Many of those who use the Internet are familiar with the rude, antisocial behavior that Internet anonymity or semi-anonymity seems to encourage. One of the most famous examples is Youtube's comment sections, which usually ends up being a cesspit of everything that shames one about humanity. In Korea, netizens are no different than that, however, their irresponsible comments are quoted in newspapers, responded to by politicians, become the cause of 100,000 person strong months-long political protests, and drive individual university students into hiding for fear of constant public shame.
But the Korean Internet is not all bad. Korea is also very good at sensible Internet service design and usage. While Facebook - a company that is said to be valued at over one billion dollars, has more than 100 million users and has become a household name - struggles to find a way to make money with all its resources, Korean equivalent Cyworld has no problems with profitablity. Cyworld offers customizable profile pages called Minihompis which display personal information of its users to the world, friends, or groups. The pages can be customized with skins, music, and animations for a small amount of dottori, a cyber-currency that can be bought with real money and which literally translates as acorn hats. Users can even install a virtual 2D room, buy a virtual 2D avatar to represent themselves and their closest buddies, and furnish the room with an almost infinite amount of furnishings, posters, and appliances, all with the cute, pixellated 2D charm of a Super Nintendo game.

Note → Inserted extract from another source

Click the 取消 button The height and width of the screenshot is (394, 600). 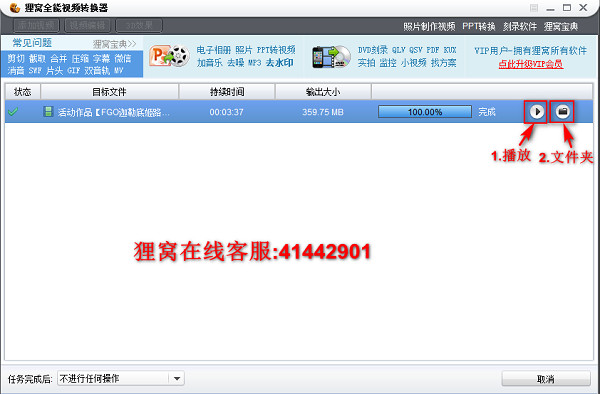[546, 379]
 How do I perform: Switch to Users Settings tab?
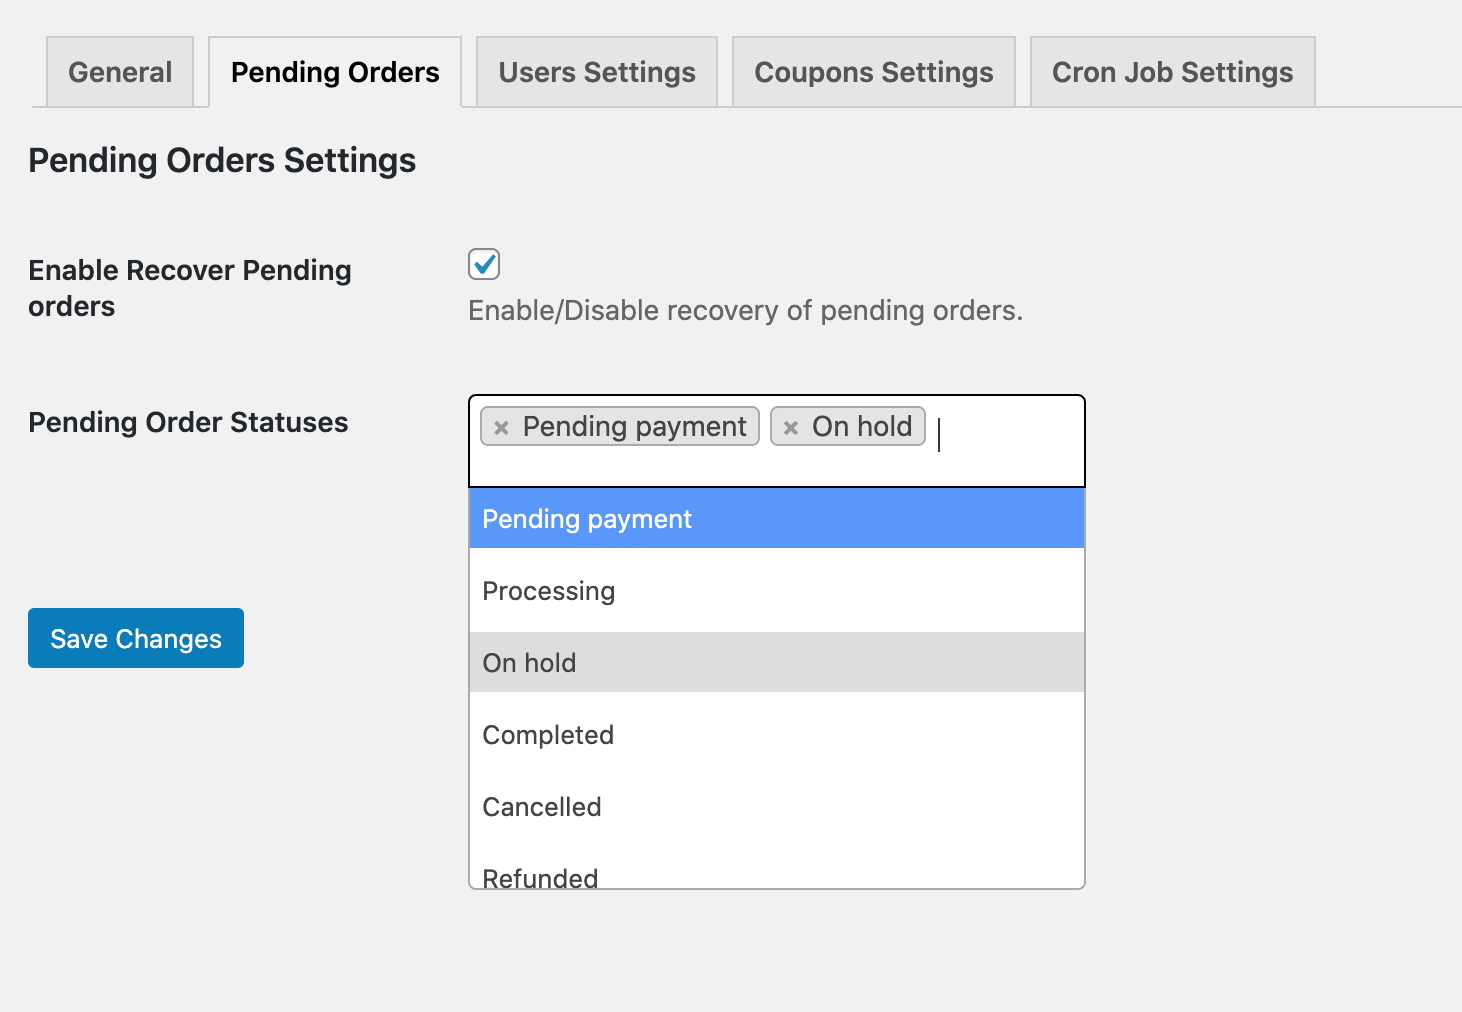pyautogui.click(x=597, y=72)
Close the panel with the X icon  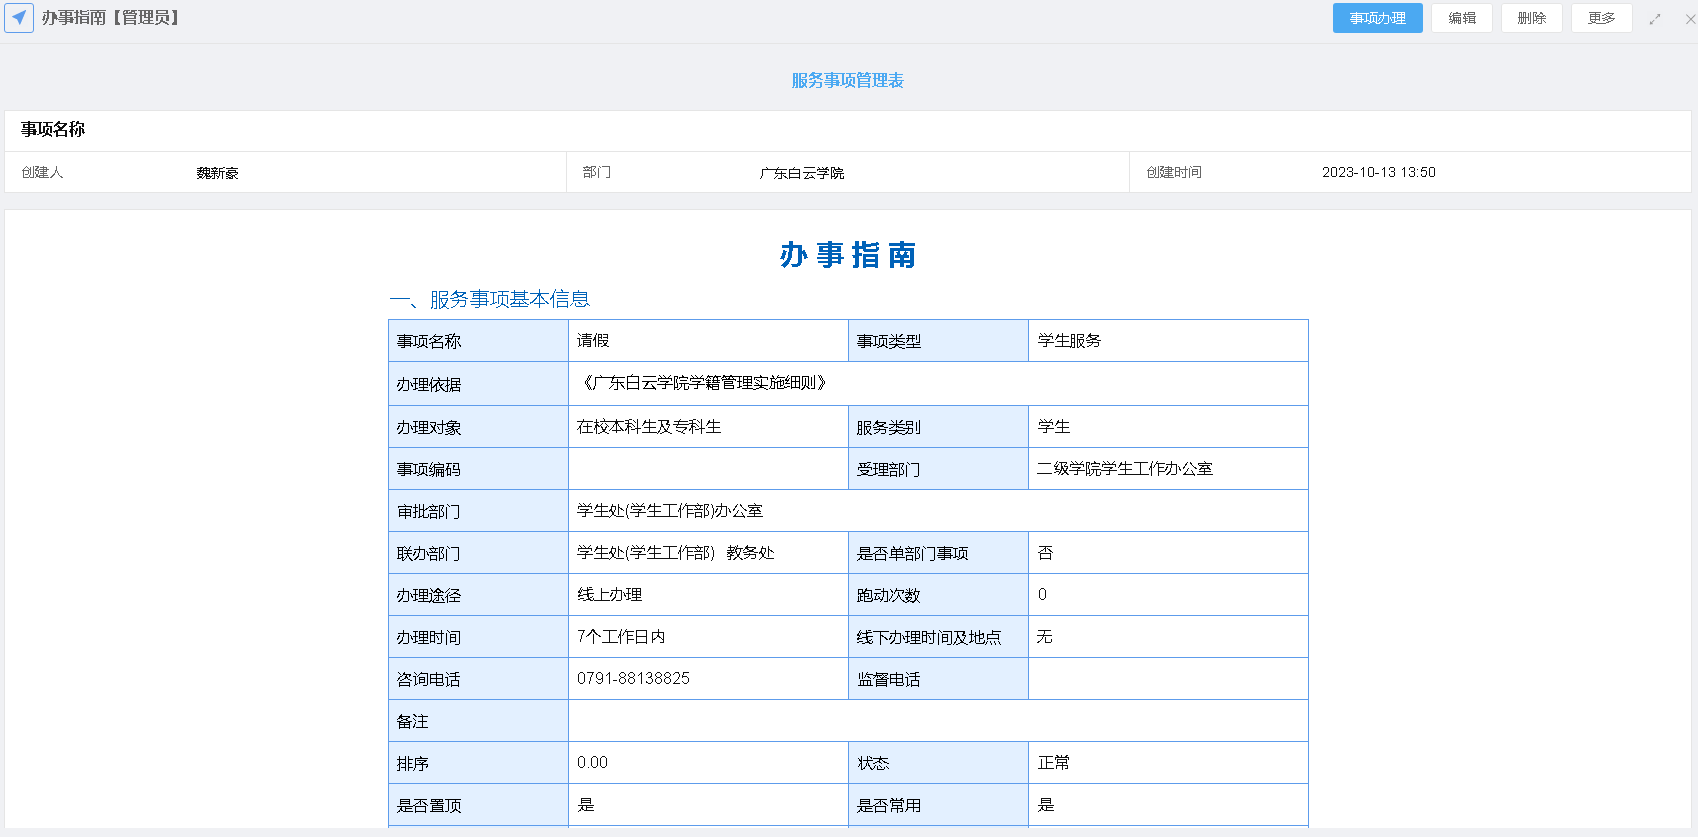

So Korea's Webciety definitely does affect every aspect of Korea's lifestyle, and its unique aspects include solutions for problems that plague the Webcieties of other areas. For good or for bad, Korea's Webciety, and the Webciety of all of us, will continue to affect us all. In this CeBIT 2009, more aspects of the future of our Webciety will be decided. It would be wise to include both the positive and negative aspects of Korea's Webciety in these discussions. Korea has a lot to offer the world, and has been offering more and more in the past few years. Stop by Korea's booths and see what they are selling.